IMO, porting would only be a bandaid. It may help the beating, but is not solving the problem. I think he'd be better served to spend that money on having the gun professionally fitted. If he were to get the comb adjusted, proper length of pull and the other "technical" terms associated with fitting.....he'd solve the problem.

If he's getting his cheek pounded, the gun doesn't fit or he's not mounting it properly....porting will not solve that problem.


----------



## Bobm (Aug 26, 2003)

agree plus porting makes them loud as heck and miserable to be around when shot, I made that mistake once never again.

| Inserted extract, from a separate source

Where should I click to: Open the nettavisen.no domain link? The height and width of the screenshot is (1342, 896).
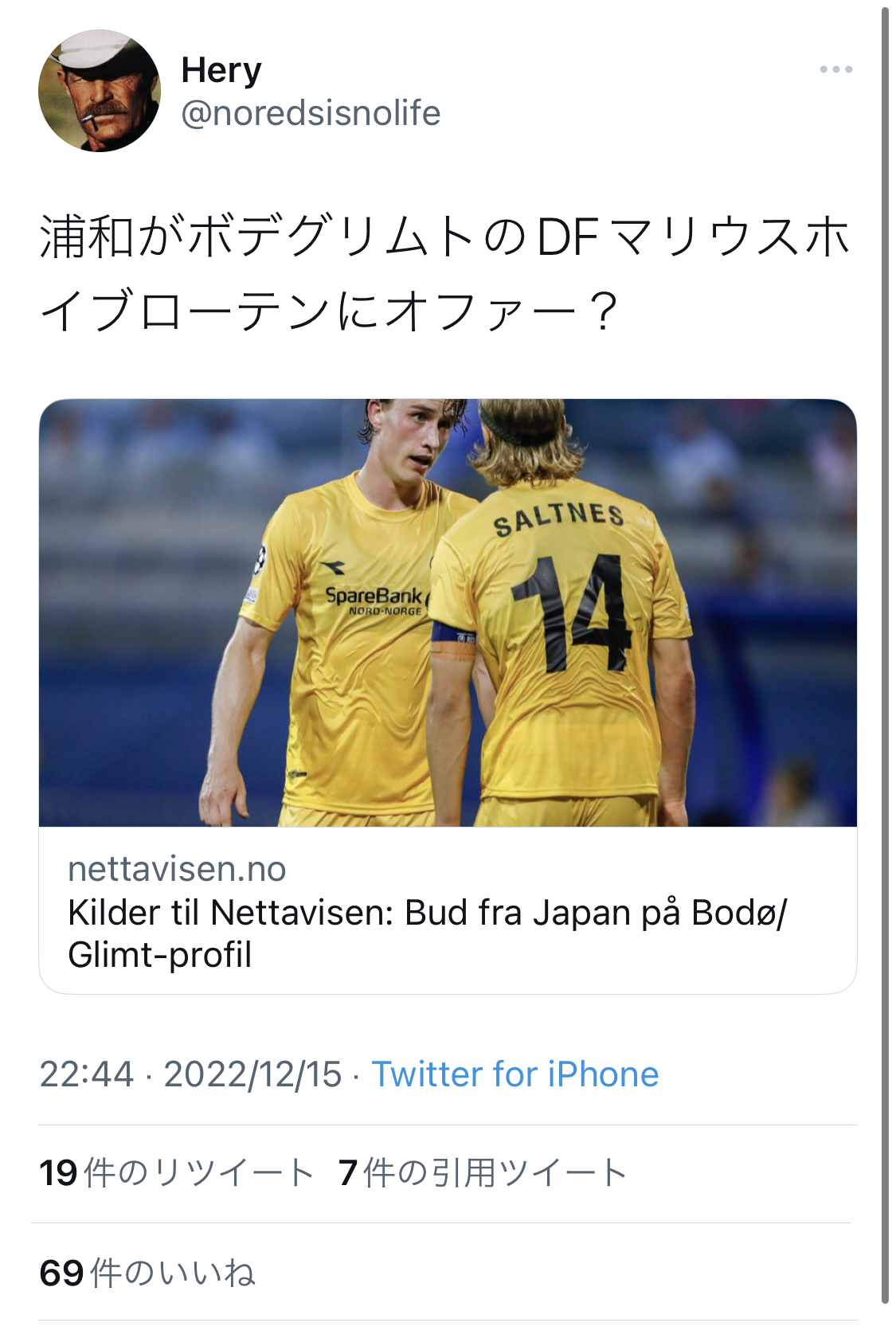tap(177, 869)
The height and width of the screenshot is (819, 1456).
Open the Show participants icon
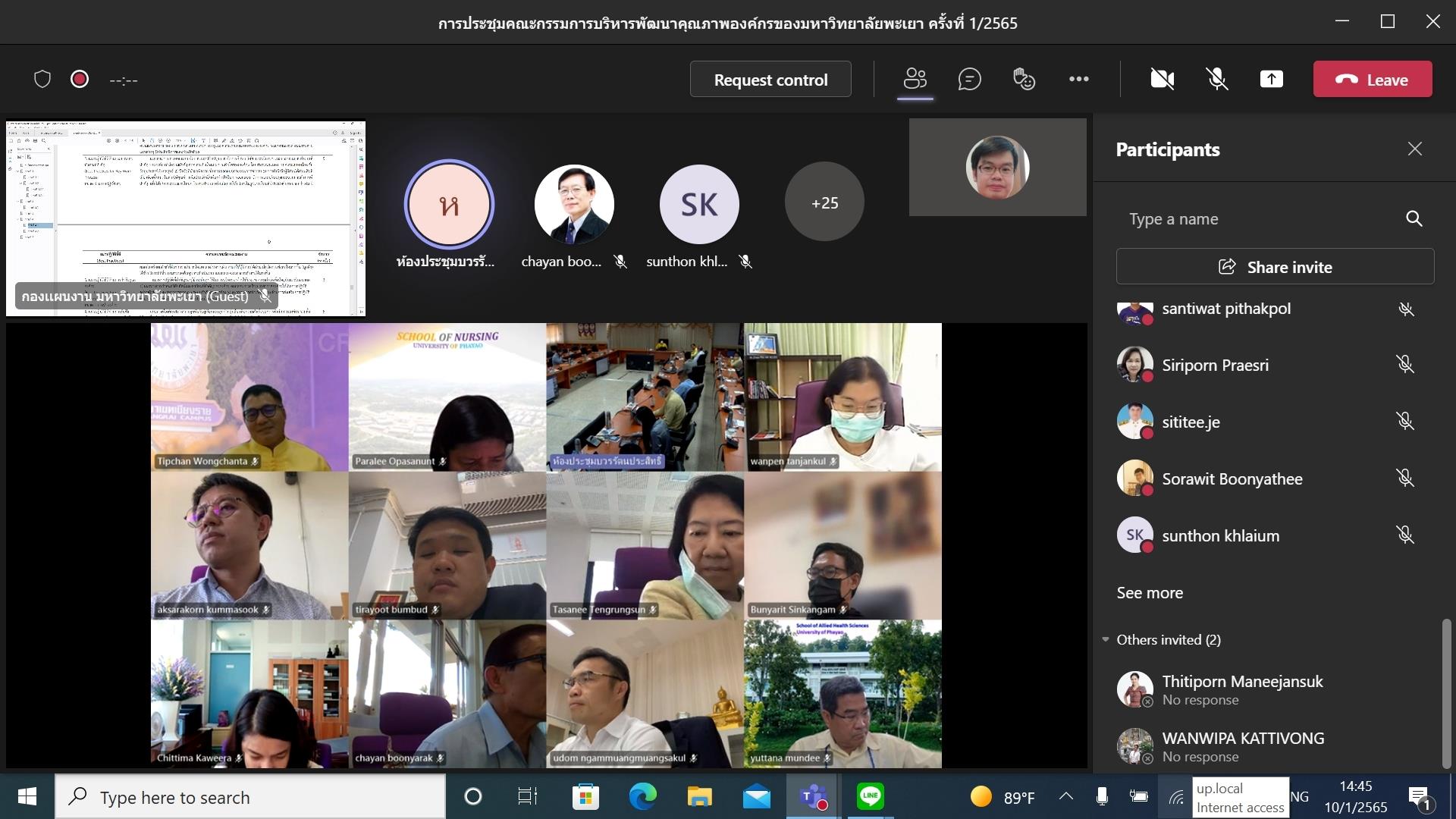click(915, 79)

Tell him to try one of those slip on recoil pads sometimes a stock that too short will cause this, they are cheap


----------



## BIRDSHOOTER (Jul 18, 2005)

Sounds like the comb is too low and holding cheek slightly off comb to compensate is causing the cheek slap. Good advice here so far. I will only add to that another viable option and that would be the installation of an adjustable soft comb unit, which would solve the low drop to comb problem and help cheek slap by keeping it firm against the soft comb.


----------



## bowhunter04 (Nov 7, 2003)

Thanks for the replies everybody. It sounds like porting isn't the route to take. I'll pass on the advice. Thank you all.


----------



## fishfarmer (Dec 30, 2004)

A couple of things that you might try is 1) try taping a pice of foam to the top of the stock to see if it helps, (foam pipe wrap works) this will help I.D. the problem. 2) Try a adjustable butt plate like a Morgan plate. I had a similar problem with a Moss. 835 tried the porting just made it loader, but the Morgan plate fixed the problem.


----------



## rollin Oswald (Sep 1, 2007)

Jeremy;

What your friend is suffering from is commonly referred to as _cheek slap._ A number of things can cause it. The most common one is inadequate pitch. This describes the angle of the butt relative to the barrel.

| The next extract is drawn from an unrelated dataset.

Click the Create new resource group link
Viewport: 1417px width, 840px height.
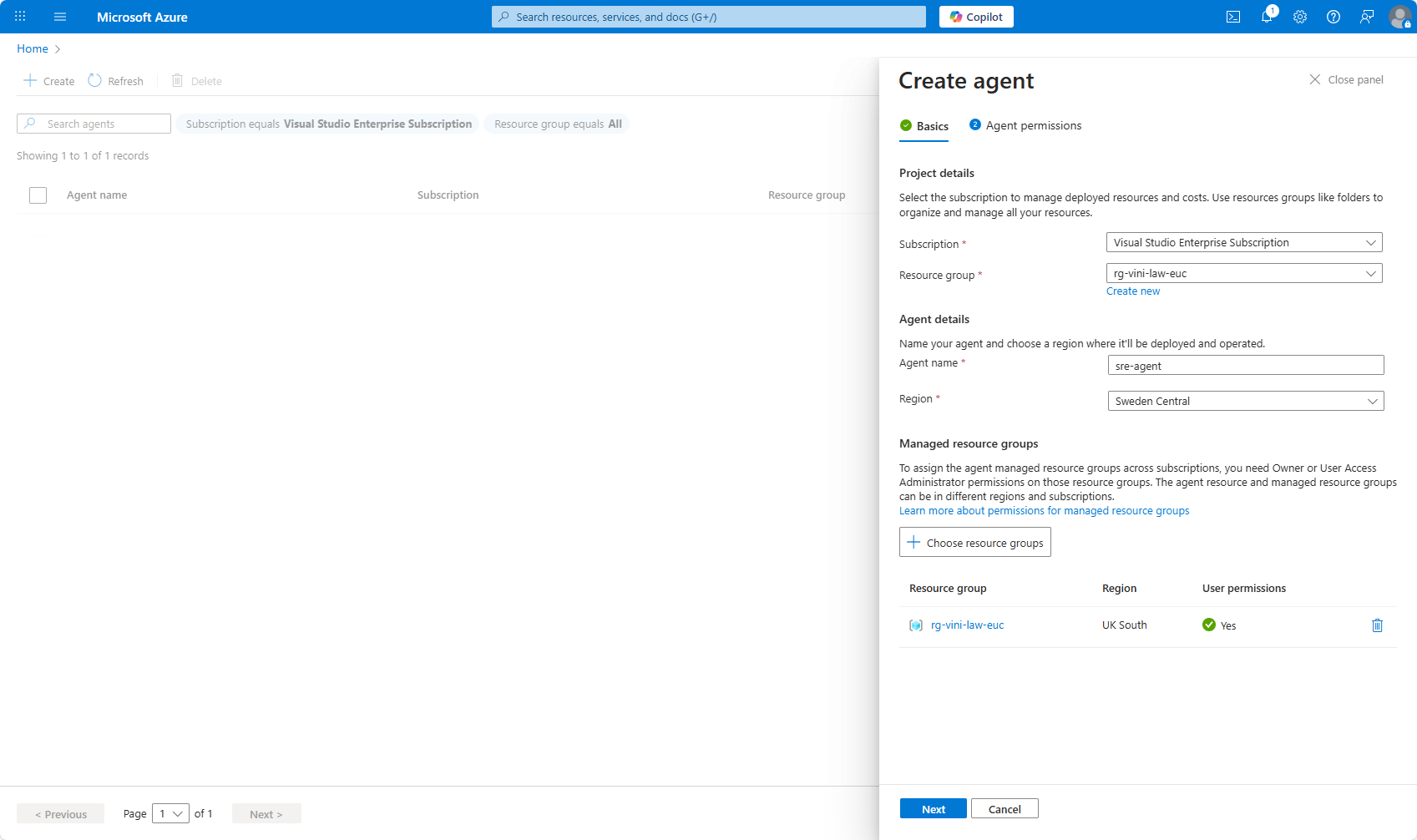[1133, 291]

The semi-pointed bottom of the butt, the toe, sticks out too far. This significantly increases the barrel-rise during recoil. The comb of the stock with the cheek resting on it is impacted by the rising comb.

Something else that can cause it is a cheek that is raised off the comb to align the eye with the rib. When the gun recoils and the barrel rises, the comb rises right along with it and impacts rather than pushes the cheek.

A third cause is an improper gun mount, usually due to poorly fitting stock dimensions. Usually, the gun is mounted too low on the shoulder. With this kind of mount, a portion of the cheek with more pain receptors makes contact with the comb.

This forward area of the cheek is more sensitive to pressure. Even with a normal amount of barrel rise during recoil, pain can result.

As can be seen, solutions to cheek slap vary, depending on the cause.

Adding a pad or foam to the comb usually doesn't work very well. It provides a cushion between the cheek and the comb but it also raises the level of the eye relative to the rib.

Unless compensation is made, the back sight on the gun, the eye, has been raised and the gun will shoot higher than it did. This may be OK for trap shooting but it will cause shooters to shoot over game.


----------